CFL1-rs117624356, NOS3-rs3918226 and SLC39A13-rs10742802 were associated with all the serum variables in the Overall Cohort; ACP2-rs75393320, ATP5G1-rs1800632 with SCysC-related variables and SQOR-rs629024 with SCr-related variables.

Non-diabetic cohort

Four index SNPs were associated with CKD with a p-value < 9E-07 in 340,185 participants of the Non-Diabetic Cohort of the UKB (Supplementary Table 20), three in common with the Overall Cohort (NAT8-rs13538, GATM-rs58764877 and WDR72-rs72747347). NAT8-rs13538 was also associated with all the serum variables in the Non-Diabetic Cohort. GATM-rs58764877 was associated with some of the serum variables in the Non-Diabetic Cohort.

Two index SNPs (NUP210-rs144856263T and MYH14-rs148695576T) were associated with higher risk of ESKD with a p-value < 9E-07 in 340,185 participants of the Non-Diabetic Cohort of the UKB (Supplementary Table 20), the first one in common with the Overall Cohort, none in common with serum variables.

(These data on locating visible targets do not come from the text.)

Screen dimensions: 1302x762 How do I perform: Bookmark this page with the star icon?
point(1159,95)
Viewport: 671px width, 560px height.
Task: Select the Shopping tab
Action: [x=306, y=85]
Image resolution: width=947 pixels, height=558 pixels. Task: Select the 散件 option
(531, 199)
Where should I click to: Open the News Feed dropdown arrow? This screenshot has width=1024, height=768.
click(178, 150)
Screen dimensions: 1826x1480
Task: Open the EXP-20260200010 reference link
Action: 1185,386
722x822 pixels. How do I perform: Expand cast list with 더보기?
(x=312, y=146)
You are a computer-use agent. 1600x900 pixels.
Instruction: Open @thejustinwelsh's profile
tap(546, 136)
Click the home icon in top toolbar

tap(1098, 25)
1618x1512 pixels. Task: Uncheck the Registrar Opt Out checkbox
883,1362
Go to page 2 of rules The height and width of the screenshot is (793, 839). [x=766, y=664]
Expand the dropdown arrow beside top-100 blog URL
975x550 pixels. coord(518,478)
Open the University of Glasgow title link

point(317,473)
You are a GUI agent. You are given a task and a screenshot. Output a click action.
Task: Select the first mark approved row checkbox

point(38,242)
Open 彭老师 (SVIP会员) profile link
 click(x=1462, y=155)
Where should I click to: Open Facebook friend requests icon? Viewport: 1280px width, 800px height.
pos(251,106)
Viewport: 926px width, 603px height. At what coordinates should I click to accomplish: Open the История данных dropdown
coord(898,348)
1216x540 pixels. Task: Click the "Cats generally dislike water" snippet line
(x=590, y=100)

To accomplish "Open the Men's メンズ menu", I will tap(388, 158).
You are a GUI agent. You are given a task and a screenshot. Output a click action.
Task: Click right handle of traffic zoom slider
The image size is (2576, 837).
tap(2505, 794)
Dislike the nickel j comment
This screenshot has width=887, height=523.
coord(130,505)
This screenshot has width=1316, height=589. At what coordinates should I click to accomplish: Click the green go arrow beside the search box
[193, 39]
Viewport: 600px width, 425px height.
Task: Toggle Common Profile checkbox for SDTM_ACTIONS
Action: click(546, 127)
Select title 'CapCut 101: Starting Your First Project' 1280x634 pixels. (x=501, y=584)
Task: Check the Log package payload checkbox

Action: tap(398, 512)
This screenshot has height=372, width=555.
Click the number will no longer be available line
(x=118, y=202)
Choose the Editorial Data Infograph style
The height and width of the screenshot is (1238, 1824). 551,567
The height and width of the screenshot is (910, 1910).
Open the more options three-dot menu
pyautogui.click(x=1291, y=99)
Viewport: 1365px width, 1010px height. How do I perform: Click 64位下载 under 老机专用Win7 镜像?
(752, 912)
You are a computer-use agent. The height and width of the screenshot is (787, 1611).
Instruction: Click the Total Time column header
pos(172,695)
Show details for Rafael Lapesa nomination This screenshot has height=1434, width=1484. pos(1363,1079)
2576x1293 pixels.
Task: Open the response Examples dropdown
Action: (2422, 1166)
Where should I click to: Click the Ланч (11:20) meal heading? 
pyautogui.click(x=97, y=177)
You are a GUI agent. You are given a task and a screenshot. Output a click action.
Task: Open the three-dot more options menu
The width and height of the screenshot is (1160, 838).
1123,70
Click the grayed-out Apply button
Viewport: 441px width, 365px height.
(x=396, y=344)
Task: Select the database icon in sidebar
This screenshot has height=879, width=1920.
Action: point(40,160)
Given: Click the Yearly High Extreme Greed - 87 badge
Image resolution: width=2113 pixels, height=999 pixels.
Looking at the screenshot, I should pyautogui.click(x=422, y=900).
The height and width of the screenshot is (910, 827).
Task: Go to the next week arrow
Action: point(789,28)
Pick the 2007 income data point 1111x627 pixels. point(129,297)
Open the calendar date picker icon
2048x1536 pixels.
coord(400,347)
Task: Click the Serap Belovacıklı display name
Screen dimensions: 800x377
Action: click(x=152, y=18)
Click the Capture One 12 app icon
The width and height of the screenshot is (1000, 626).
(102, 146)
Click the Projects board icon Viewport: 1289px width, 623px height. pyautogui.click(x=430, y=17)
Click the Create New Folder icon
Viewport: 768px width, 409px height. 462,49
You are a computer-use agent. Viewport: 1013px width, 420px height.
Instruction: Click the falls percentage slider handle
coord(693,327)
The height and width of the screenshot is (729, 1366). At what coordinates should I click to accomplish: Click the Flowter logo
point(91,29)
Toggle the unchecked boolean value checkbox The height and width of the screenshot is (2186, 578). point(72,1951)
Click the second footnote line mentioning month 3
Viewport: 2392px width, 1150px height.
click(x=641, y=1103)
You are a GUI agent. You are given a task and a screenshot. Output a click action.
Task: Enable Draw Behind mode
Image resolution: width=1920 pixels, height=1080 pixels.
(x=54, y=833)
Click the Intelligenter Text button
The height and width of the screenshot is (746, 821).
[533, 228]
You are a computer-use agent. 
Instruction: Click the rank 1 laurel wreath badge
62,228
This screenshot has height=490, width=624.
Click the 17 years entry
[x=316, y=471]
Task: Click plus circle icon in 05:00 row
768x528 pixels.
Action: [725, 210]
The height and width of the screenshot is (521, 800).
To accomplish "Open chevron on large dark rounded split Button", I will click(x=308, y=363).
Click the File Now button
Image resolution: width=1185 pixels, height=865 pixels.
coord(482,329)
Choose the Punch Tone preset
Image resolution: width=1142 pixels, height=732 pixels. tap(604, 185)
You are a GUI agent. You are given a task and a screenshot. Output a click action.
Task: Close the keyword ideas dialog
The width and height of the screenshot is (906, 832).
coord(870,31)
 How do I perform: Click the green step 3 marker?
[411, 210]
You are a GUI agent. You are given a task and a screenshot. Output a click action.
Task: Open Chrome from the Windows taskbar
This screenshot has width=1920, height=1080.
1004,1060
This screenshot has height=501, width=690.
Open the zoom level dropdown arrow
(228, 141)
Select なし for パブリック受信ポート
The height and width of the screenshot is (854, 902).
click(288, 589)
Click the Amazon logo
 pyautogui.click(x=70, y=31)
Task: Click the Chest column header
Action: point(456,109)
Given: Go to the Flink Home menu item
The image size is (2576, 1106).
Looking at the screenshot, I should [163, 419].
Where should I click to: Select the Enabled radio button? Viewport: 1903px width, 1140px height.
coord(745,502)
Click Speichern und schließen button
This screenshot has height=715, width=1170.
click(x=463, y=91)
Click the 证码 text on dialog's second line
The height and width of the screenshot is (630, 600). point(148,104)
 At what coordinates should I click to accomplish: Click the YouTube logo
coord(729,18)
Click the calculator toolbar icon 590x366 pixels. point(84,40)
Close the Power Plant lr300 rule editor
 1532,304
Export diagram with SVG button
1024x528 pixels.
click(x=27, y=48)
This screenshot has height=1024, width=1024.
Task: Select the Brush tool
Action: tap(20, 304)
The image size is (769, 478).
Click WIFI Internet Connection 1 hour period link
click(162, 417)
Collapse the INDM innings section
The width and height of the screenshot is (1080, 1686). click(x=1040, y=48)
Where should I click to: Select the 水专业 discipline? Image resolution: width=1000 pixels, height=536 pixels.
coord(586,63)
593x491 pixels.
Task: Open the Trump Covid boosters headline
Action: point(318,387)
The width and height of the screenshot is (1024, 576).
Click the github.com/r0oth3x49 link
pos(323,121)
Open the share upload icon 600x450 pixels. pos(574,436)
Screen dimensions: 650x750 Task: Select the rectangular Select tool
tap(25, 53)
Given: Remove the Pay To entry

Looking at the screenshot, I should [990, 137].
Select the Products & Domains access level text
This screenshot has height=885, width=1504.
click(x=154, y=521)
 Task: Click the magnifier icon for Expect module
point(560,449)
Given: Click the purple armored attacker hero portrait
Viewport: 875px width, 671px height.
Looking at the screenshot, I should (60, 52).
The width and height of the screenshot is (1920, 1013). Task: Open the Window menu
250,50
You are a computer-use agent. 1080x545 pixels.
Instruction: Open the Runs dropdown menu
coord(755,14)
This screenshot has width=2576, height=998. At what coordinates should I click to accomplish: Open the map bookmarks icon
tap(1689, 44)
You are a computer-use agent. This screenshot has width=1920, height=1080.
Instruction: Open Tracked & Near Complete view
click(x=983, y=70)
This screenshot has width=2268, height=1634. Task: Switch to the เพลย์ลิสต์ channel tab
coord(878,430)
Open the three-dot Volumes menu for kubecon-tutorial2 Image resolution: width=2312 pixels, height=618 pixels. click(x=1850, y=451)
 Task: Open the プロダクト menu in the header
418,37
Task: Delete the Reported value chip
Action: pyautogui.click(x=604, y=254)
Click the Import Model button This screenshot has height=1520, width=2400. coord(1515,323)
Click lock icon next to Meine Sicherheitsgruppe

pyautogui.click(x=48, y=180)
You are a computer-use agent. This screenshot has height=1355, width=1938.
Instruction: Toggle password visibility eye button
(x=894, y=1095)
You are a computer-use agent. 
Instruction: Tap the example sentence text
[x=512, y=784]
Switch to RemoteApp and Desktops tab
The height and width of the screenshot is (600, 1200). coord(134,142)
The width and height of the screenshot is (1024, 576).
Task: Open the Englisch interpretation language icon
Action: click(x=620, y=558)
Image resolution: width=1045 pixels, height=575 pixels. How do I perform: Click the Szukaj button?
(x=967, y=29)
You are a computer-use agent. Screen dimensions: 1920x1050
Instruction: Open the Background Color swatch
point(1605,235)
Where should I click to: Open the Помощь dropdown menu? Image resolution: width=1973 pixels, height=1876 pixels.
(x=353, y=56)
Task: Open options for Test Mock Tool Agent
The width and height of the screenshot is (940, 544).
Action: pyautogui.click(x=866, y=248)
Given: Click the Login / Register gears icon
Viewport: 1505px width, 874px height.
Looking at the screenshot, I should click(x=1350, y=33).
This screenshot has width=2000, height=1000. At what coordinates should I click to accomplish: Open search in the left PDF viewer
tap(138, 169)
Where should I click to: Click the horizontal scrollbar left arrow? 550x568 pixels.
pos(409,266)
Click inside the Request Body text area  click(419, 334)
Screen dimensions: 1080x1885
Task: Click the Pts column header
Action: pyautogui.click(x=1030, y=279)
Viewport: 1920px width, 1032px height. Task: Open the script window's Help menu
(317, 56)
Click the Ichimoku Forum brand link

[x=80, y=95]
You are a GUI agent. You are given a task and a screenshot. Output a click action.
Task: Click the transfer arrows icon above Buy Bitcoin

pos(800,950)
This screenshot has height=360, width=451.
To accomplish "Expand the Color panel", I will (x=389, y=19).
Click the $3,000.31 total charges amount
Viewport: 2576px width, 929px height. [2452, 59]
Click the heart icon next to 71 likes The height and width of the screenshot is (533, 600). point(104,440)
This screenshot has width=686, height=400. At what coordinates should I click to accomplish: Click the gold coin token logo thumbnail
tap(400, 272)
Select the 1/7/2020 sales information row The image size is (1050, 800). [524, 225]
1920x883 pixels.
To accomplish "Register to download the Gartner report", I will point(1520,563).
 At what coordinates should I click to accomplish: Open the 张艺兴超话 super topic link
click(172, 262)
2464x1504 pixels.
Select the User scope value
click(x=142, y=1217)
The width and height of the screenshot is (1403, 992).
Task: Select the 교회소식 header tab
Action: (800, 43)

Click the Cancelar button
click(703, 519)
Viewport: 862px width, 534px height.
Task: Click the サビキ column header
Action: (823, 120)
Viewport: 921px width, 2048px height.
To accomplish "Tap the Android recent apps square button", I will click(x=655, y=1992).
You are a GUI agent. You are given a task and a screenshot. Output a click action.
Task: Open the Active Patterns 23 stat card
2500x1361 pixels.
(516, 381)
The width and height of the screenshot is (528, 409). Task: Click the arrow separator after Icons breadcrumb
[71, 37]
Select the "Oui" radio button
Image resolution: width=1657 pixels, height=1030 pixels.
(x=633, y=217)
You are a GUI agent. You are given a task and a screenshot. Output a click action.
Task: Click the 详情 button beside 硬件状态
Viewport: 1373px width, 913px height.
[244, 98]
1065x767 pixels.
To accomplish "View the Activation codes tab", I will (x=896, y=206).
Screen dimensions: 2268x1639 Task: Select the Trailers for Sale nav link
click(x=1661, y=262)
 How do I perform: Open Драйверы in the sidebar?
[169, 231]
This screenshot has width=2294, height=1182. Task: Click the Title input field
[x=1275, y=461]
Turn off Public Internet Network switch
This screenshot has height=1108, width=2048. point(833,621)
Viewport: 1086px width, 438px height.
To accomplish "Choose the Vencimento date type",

Eleven index SNPs were associated with kidney damage with a p-value < 9E-07 in 320,718 participants of the Non-Diabetic Cohort of the UKB (Supplementary Table 20), all in common with the Overall Cohort. Among them, SLC39A13-rs10742802 was associated with all serum variables and NOS3-rs3918226 and SQOR-rs629024 with the SCr-related variables in the Non-Diabetic Cohort.

Diabetic cohort

No variants were found to be associated with CKD or kidney damage with a p-value < 9E-07 in 32,979 participants of the Diabetic Cohort of the UK Biobank. Patients with diabetes carrying the G allele of TBC1D32-rs113987180 variant (MAF 3%) were at a much higher risk of developing ESKD than patients without diabetes (OR: 9.879; SE: 0.408; P = 2.0E-08), whereas the effect in the other UKB cohorts was weaker and non-statistically significant, indicating a potential interaction with the presence of diabetes (Non-Diabetic: OR: 1.226; SE:0.456; P = 6.6E-01 and Overall: OR: 2.653; SE: 0.288; P = 7.16E-04).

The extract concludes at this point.